On Tue, Jan 5, 2016 at 3:21 PM, Sam Tobin-Hochstadt

Sam Tobin-Hochstadt

unread,
Jan 5, 2016, 5:08:46 PM1/5/16
to Robby Findler, Vincent St-Amour, Jay McCarthy, John Clements, Asumu Takikawa, Racket Users
It's possible; I'm not sure. The essence of the issue is here: https://gist.github.com/38f4ef694d1df822b3e2 with this contract:

(recursive-contract (struct/c Trie number? (or/c #f (hash/c any/c Trie/c)))
                        #:chaperone)

The similar contract:

(recursive-contract (struct/c Trie number? (or/c #f (hash/c any/c Trie/c-flat #:flat? #t)))
                        #:flat)

Is at least 100x faster when traversing the tree after the contract is applied.

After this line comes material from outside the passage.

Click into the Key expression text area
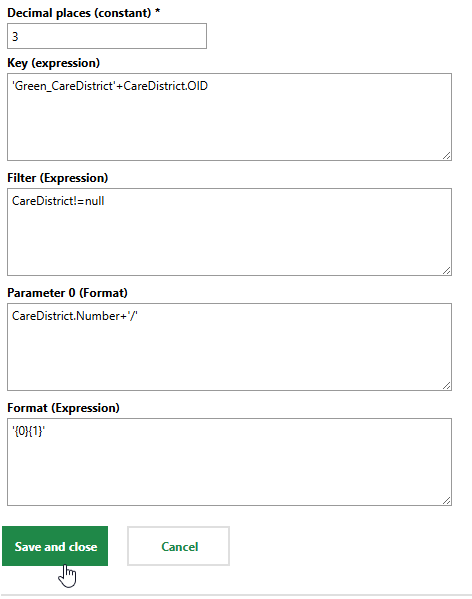This screenshot has width=472, height=599. (230, 117)
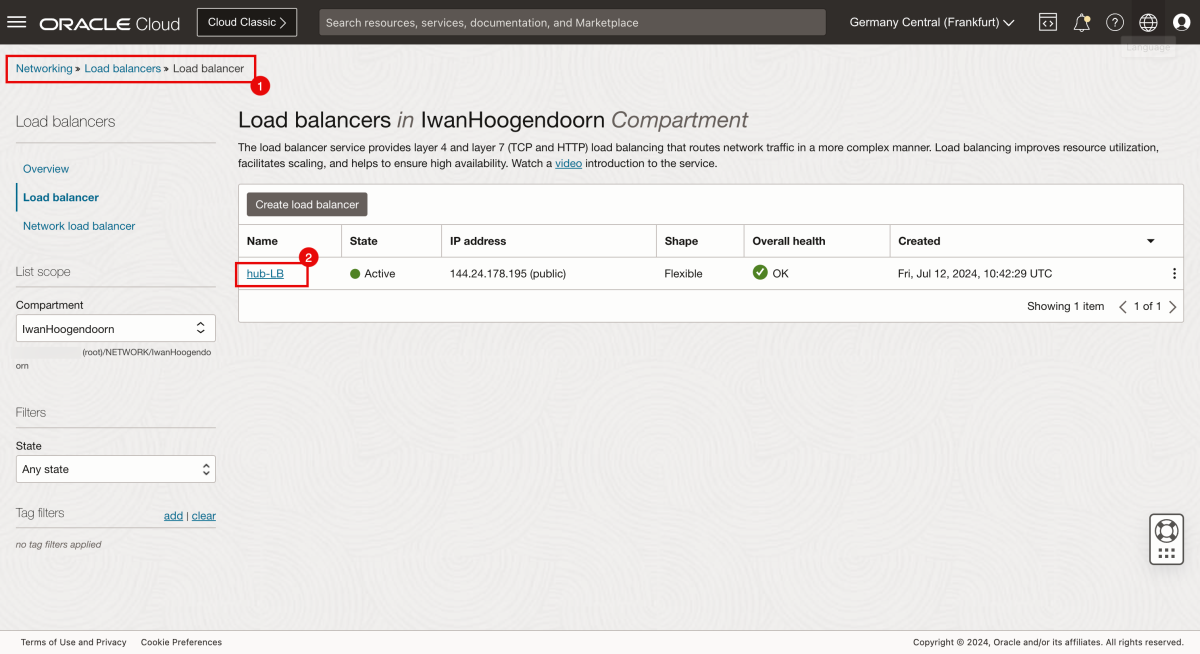The image size is (1200, 654).
Task: Open the Cloud Shell developer tools icon
Action: [1047, 21]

It seems like it would be tricky for the contract system to figure out that one can be used for the other.

Sam

Robby Findler

unread,
Jan 5, 2016, 6:03:25 PM1/5/16
to Sam Tobin-Hochstadt, Vincent St-Amour, Jay McCarthy, John Clements, Asumu Takikawa, Racket Users
This is related to a thought I've had, tho. It seems like it is hard
for TR or for the contract system to know if a lazy or a strict check
is the most useful, but the programmer may have some good information.
So maybe there could be a way for the TR programmer to say "make
things with this type, when doing contract generation, have eager
semantics" and then maybe even give the same things two different
types if it would be used in two different situations that would have
different performance characteristics.

In this particular case, however, the pdfs programmer could just say
"make it eager" and be done with it.

Robby


On Tue, Jan 5, 2016 at 4:08 PM, Sam Tobin-Hochstadt

Sam Tobin-Hochstadt

unread,
Jan 5, 2016, 6:07:30 PM1/5/16
to Robby Findler, Vincent St-Amour, Jay McCarthy, John Clements, Asumu Takikawa, Racket Users
The problem in this specific case is that the hash tables in the data
structure might be mutable, and so the fully-eager check doesn't
really help. But in general, I definitely agree.

Sam

Robby Findler

unread,
Jan 5, 2016, 6:11:47 PM1/5/16
to Sam Tobin-Hochstadt, Vincent St-Amour, Jay McCarthy, John Clements, Asumu Takikawa, Racket Users
Well, if they aren't, the contract could dynamically decide to put in
a chaperone.

Robby

On Tue, Jan 5, 2016 at 5:07 PM, Sam Tobin-Hochstadt

Asumu Takikawa

unread,
Jan 8, 2016, 7:51:41 AM1/8/16
to John Clements, Racket Users
On 2016-01-05 14:39:17 -0500, 'John Clements' via Racket Users wrote:
> Asumu, does this make sense to you? Note that in particular, I think that a
> warning at the top of the pfds package wouldn’t have helped me; I think a
> warning at the top of each pfds page would make a lot more sense.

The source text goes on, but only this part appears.